[SOLVED] PVE syncs active directory groups and the users in it, but the users cannot login

[jmattfeld]

Hi,
I am syncing my active directory and am able to sync the users in a group. The settings are these:
User filter: memberOf=CN=VCAdmins,OU=Legacy,OU=Groups,OU=Administrative,OU=Resources,DC=mydomain,DC=com

and
Group filter: sAMAccountName=vcad*

After the sync I see the users from the group were added to the User page under permissions and the group is listed under the groups section

I then add a group permission for that group and try to login with one of the users in that group. But I get "Login failed"

In the logs I see this:
pvedaemon[1835696]: authentication failure; rhost=::ffff:10.145.155.25 user=user@mydomain.com msg=no such user ('user@mydomain.com')
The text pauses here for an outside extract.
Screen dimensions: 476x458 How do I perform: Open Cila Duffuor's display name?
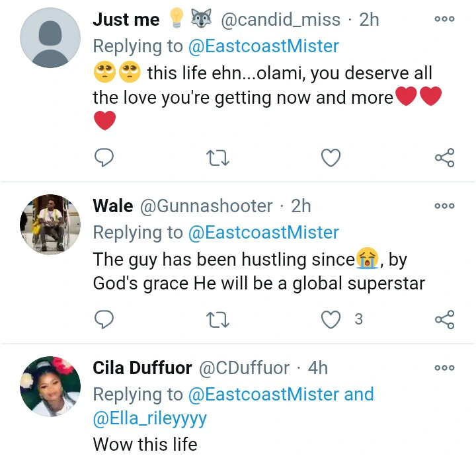point(143,368)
any ideas what I did wrong?

Thanks
Jens

 

[fabian]

are you using the correct username and realm?

 

[jmattfeld]

for syncing? The group and the users are being synced and I see them in the user list. If I add one of the users manually it works. Just if I add the group under permissions the users in that group cannot login.
I get the no such user message

 

[fabian]

when logging in.. maybe it would help if you could post the relevant part of user.cfg and the exact data (skip the password ) you enter/select in the login window.. feel free to censor things, but if you do, do so consistently!

 

[jmattfeld]

this is the user.cfg
user:M31649.VA@domain.com:1:0::::::
user:M43700.VA@domain.com:1:0::::::
user:root@pam:1:0:::jens.mattfeld@tld.com:::

group:VCAdmins-domain.com:M31649.VA@domain.com,M43700.VA@domain.com::



acl:1:/VCAdmins-domain.comVEAdmin:

adding that as a screenshot as it always changes it to smileys

The two users on top were synced by the group VCAdmins

This is how I login

 

[fabian]

you are entering it in lowercase, but the config contains it in uppercase..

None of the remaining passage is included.